Il film di un “autore” è un film che non si propone di servire al pubblico un prodotto in qualche modo fatto solamente per intrattenere, per offrire uno svago di un paio d’ore, riempire un “palinsesto”, ma che offre uno sguardo fortemente personale sulla storia proposta e sul linguaggio cinematografico, che offre una reale occasione di confronto stimolando una visione attiva da parte dello spettatore, lasciando anche spazio all’interpretazione dell’opera, al dubbio, alla  discussione. E’ un film che ambisce a lasciare un segno profondo nell’immaginario culturale, che provoca, scuote, sfida. Senza gli autori avremmo un mondo culturale immobile e piatto, che non si evolve, che non fa ricerca, che non è capace di creare il nuovo, di scandagliare e interpretare la realtà umana che ci circonda.

Da anni Carlo Verdone è parte integrante del Festival del Cinema Europeo, come si è arrivati al premio “Mario Verdone” e qual è il vostro rapporto con Carlo, un artista molto amato dai ragazzi?

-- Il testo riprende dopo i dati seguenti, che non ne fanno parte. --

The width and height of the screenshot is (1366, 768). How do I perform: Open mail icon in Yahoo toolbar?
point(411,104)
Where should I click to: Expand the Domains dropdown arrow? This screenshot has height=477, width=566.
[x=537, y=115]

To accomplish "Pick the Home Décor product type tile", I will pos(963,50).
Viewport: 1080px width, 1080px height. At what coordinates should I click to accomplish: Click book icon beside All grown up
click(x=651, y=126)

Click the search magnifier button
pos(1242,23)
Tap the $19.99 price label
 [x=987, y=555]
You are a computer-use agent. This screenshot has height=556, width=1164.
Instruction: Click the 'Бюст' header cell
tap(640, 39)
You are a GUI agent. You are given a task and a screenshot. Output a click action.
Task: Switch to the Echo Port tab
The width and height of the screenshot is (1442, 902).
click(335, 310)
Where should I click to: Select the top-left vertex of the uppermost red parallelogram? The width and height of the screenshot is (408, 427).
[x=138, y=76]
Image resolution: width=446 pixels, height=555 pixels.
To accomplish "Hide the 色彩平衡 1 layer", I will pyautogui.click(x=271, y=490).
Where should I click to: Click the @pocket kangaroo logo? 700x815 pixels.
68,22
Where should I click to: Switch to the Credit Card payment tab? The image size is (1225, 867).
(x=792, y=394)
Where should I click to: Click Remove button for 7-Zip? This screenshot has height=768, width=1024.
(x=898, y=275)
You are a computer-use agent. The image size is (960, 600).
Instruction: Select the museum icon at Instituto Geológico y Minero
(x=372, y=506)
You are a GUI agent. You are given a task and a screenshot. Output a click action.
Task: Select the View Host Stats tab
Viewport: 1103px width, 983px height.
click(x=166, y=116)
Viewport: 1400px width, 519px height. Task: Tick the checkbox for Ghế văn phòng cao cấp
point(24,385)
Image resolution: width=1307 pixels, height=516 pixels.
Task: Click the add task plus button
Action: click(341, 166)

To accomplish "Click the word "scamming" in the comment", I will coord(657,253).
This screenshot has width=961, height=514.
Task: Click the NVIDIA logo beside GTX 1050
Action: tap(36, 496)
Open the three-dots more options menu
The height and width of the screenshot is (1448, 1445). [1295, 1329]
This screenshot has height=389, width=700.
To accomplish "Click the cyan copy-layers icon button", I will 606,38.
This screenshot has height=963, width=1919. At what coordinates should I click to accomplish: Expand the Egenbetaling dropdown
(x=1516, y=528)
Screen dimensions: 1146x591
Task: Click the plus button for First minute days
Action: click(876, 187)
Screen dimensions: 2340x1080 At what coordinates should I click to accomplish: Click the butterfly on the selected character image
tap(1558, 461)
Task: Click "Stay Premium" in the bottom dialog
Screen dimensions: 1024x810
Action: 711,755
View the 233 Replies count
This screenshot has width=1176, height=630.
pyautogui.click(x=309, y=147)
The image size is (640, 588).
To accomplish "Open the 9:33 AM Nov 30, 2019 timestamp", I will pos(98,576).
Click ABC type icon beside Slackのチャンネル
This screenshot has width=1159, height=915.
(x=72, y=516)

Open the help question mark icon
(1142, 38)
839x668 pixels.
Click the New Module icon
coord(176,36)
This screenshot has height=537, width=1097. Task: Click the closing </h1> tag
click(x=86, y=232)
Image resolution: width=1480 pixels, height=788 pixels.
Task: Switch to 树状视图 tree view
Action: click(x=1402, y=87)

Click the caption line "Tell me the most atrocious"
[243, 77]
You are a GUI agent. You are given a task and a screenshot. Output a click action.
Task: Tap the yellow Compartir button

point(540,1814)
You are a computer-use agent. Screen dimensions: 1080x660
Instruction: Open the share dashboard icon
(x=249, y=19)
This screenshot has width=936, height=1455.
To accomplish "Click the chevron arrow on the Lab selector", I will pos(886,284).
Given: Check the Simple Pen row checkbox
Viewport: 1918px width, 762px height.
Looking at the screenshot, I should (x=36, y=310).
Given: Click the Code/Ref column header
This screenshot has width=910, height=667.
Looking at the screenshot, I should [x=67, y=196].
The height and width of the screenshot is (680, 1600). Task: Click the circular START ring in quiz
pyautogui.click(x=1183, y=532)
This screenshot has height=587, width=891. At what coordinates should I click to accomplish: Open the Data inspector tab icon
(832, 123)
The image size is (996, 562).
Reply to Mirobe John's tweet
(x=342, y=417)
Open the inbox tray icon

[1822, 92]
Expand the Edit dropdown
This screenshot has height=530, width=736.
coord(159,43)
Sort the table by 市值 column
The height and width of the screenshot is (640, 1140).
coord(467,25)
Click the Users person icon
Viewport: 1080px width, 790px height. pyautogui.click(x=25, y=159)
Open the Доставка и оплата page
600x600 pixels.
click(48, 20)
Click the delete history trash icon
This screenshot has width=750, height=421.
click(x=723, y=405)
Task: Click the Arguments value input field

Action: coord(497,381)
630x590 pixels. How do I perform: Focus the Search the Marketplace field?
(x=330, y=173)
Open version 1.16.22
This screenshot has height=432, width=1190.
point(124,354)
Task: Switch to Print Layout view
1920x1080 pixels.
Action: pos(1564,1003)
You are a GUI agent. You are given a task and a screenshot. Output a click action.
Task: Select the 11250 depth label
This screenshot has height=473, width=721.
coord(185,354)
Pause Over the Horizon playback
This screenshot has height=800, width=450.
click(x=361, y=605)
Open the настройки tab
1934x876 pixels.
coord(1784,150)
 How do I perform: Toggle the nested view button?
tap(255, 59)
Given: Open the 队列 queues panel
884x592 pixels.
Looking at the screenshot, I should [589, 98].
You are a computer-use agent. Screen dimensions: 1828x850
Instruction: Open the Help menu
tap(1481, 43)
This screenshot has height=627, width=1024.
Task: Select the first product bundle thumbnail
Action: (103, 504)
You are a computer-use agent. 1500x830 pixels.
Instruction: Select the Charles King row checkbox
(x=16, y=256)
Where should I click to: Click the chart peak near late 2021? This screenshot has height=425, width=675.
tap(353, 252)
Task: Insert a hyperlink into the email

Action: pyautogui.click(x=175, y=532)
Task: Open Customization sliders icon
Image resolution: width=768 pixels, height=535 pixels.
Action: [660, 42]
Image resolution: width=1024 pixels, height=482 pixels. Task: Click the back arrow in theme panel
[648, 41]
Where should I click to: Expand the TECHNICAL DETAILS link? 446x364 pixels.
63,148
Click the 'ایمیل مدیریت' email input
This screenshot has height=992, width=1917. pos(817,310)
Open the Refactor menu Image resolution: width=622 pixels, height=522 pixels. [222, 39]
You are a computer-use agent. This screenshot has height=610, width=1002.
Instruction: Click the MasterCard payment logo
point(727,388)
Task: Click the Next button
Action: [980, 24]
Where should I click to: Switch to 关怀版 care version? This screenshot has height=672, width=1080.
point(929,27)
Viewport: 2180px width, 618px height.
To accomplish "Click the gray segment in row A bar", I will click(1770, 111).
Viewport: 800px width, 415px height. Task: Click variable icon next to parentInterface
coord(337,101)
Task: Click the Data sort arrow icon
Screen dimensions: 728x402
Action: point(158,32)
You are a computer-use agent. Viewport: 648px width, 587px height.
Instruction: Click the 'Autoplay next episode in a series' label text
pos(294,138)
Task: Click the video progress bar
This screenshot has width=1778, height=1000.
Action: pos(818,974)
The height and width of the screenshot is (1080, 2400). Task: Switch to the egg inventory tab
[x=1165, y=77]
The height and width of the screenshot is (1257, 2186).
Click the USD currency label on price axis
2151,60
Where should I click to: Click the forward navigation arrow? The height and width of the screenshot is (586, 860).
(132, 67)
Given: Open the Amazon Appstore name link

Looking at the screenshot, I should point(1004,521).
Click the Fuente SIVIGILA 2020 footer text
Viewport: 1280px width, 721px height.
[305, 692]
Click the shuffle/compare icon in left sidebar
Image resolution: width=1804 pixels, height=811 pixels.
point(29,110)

Avevamo avuto il piacere e l’onore di dedicargli l’omaggio che il Festival gli fece con la retrospettiva e la pubblicazione di una monografia. Successivamente, quando il padre è scomparso, lui, avendo avuto modo di apprezzare la qualità della proposta culturale del Festival, ha volentieri sposato l’idea di un premio, dedicato ai debuttanti, che portasse il nome del padre, grande critico e professore al Centro Sperimentale. Il nostro è un rapporto di amicizia e stima che ci onora e dà lustro al Festival.

Grazie mille per la vostra disponibilità, buon anno e buon lavoro per la XXIV edizione del Festival del Cinema Europeo.